Claims 1-20 have been examined.
This action is made FINAL.

Claim Rejections – 35 USC § 101

In light of the claim amendments the 101 rejections to claims 1-20 have been withdrawn.
Claim Rejections - 35 USC § 103
In the event the determination of the status of the application as subject to AIA  35 U.S.C. 102 and 103 (or as subject to pre-AIA  35 U.S.C. 102 and 103) is incorrect, any correction of the statutory basis for the rejection will not be considered a new ground of rejection if the prior art relied upon, and the rationale supporting the rejection, would be the same under either status.  
	
The following is a quotation of 35 U.S.C. 103 which forms the basis for all obviousness rejections set forth in this Office action:

A patent for a claimed invention may not be obtained, notwithstanding that the claimed invention is not identically disclosed as set forth in section 102 of this title, if the differences between the claimed invention and the prior art are such that the claimed invention as a whole would have been obvious before the effective filing date of the claimed invention to a person having ordinary skill in the art to which the claimed invention pertains.  Patentability shall not be negated by the manner in which the invention was made.

Claims 1-3, 9-14 and 18-20 are rejected under 35 U.S.C. 103 as being unpatentable over by Wheeler [US 2020/0026772 A1, July 23, 2018], in view of Zhu et al. [US 20190205384 A1, October 11, 2018].

With respect to claim 1, Wheeler teaches a computer implemented method, comprising:
upon receiving a search request for an object, obtaining a plurality of webpages crawled by a web crawler in a search engine that are associated with the object ([0003] a search engine typically receives a search query (e.g., query input including one or more terms, such as keywords, by a user of the search engine). Search engines generally index website content, such as web pages of crawled websites, and then identify relevant content (e.g., URLs for matching web pages) based on matches to keywords received in a user query that includes one or more terms or keywords);
clustering [e.g. cards] the plurality of webpages based on the plurality of similarity scores [e.g. a web document that is included in content feed 804 may be determined based on a sim hash associated with an entity corresponding to the web document and a cosine similarity] ([0120] content feed 804 can include one or more web documents that are similar to an entity included in a query.

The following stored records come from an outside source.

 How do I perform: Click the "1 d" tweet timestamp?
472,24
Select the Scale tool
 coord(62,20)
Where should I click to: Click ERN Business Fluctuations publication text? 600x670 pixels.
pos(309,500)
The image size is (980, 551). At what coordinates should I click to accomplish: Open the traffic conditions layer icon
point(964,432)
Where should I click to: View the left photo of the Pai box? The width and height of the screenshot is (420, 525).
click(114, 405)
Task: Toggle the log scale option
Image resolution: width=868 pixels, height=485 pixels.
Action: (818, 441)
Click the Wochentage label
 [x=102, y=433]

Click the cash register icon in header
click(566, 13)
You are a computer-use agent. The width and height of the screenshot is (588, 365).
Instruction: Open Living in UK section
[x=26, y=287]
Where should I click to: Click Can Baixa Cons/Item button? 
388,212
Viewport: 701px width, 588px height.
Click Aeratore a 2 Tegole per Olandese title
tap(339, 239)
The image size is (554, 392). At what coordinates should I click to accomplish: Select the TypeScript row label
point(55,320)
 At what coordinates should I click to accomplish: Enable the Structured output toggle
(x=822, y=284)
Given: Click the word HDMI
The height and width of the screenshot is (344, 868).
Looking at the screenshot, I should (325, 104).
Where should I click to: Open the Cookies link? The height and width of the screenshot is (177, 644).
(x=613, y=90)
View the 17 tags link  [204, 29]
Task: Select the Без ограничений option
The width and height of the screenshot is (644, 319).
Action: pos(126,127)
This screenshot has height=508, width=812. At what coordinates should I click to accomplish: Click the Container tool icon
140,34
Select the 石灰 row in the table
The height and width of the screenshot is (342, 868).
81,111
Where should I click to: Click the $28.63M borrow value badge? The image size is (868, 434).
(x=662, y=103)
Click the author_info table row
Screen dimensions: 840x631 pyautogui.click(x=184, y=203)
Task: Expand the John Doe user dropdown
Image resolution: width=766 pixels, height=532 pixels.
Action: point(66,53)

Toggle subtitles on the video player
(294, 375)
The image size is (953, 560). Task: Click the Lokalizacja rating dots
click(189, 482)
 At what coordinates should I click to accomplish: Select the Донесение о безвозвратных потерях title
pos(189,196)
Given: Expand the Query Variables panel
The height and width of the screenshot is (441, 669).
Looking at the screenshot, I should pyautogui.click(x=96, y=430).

A user may initiate a query by selecting a query icon 836 included in the application. The query may be comprised of one or more words, a phrase, a question, or a sentence. The query may correspond to an entity. A web document that is included in content feed 804 may be determined based on a sim hash associated with an entity corresponding to the web document and a cosine similarity between a feature vector associated with the entity 
[0173] FIG. 14, some of the interests in the 100 dimensional vector space are clustered together after performing the collaborative filtering technique. For example a cluster 1402 includes an interest in photography and an interest in Flickr.RTM.. Cluster 1404 includes an interest in Yelp.RTM., San Francisco, Silicon Valley, TechCrunch.RTM., virtual reality, and Engadget.RTM.. The interests comprise a cluster in the event the distance between each 100 dimensional space vector of a plurality of interests is less than or equal to a document similarity threshold….), into a Plurality of  groups of webpages representing a plurality of first events [e.g. Fig. 8A, 806, 810 and 814 cards] ([0112] FIG. 8A, the content feed is comprised of one or more cards that include web documents (e.g., or excerpts of web documents that can be selected to view the entire web document) and/or synthesized content and is based on a user model, such as user model 316, which is tailored to a user account, such as user account 402. For example, a web document can be an article, sponsored content, an advertisement, a social media post, online video content (e.g., embedded video file), online audio content (e.g., embedded audio file), etc.);
selecting [e.g. content feeds], from the plurality of groups of webpages [e.g. story groups] representing the plurality of first events [e.g. cards], one or more
groups of webpages representing one or more second events ([0313] the orchestrator is configured to generate story groups in a content feed. For example, a user may indicate a preference for such story groupings rather than the described interleaving of cards in the user's content feed (e.g., such can be implemented as a In such cases, rather than interleaving cards for different interests in the user's content feed, the orchestrator can automatically reshuffle the cards in the feed (e.g., irrespective of the relative document scores) so that cards related to the same interest are contiguous in the content feed. For example, if the content feed update includes three new cards related to the interest of computer security for mobile devices, then the orchestrator can group those three new cards together within the content feed), wherein each of the one or more selected groups comprises a quantity of webpages greater than a threshold [e.g. sim hash] ([0121] a web document may be returned for a query in the event the entity included in the query has the same sim hash as the entity corresponding to the web document. In some embodiments, a web document may be returned for a query in the event the entity included in the query has the same sim hash as the entity corresponding to the web document and has a cosine similarity score that is greater than or equal to a cosine similarity threshold);
determining one or more representative webpages [e.g. generating labels] respectively from the one or more selected groups of webpages representing the one or more second events ([0240-0242] FIG. 21 is a flow diagram illustrating a process performed by the classifier for generating labels for websites to facilitate categorizing of documents in accordance with some embodiments. In some embodiments, the process 2100 for generating labels for websites to facilitate categorizing of documents is performed using the disclosed system/service (e.g., including classifier 1740 of search and feed system 1700 of FIG. 17).
; and
returning the one or more representative webpages as a search result of the search  request ([0353-0354] ranking the set of documents based on a document score and a user signal is performed. In an example implementation, the orchestrator can rank the set of documents based on the document score and the user signal, such as similarly with respect to FIG. 26. 
At 2710, generating a content feed that includes at least a subset of the set of documents based on the ranking is performed. In an example implementation, the orchestrator can generate the content feed (e.g., for the app) that includes at least a subset of the set of documents based on the ranking, such as similarly described above (e.g., as similarly described with respect to FIG. 26 and an example content feed is shown in FIGS. 8A-8B). For example, the content feed for the user can include content from one or more web documents related to one or more of the user's interests).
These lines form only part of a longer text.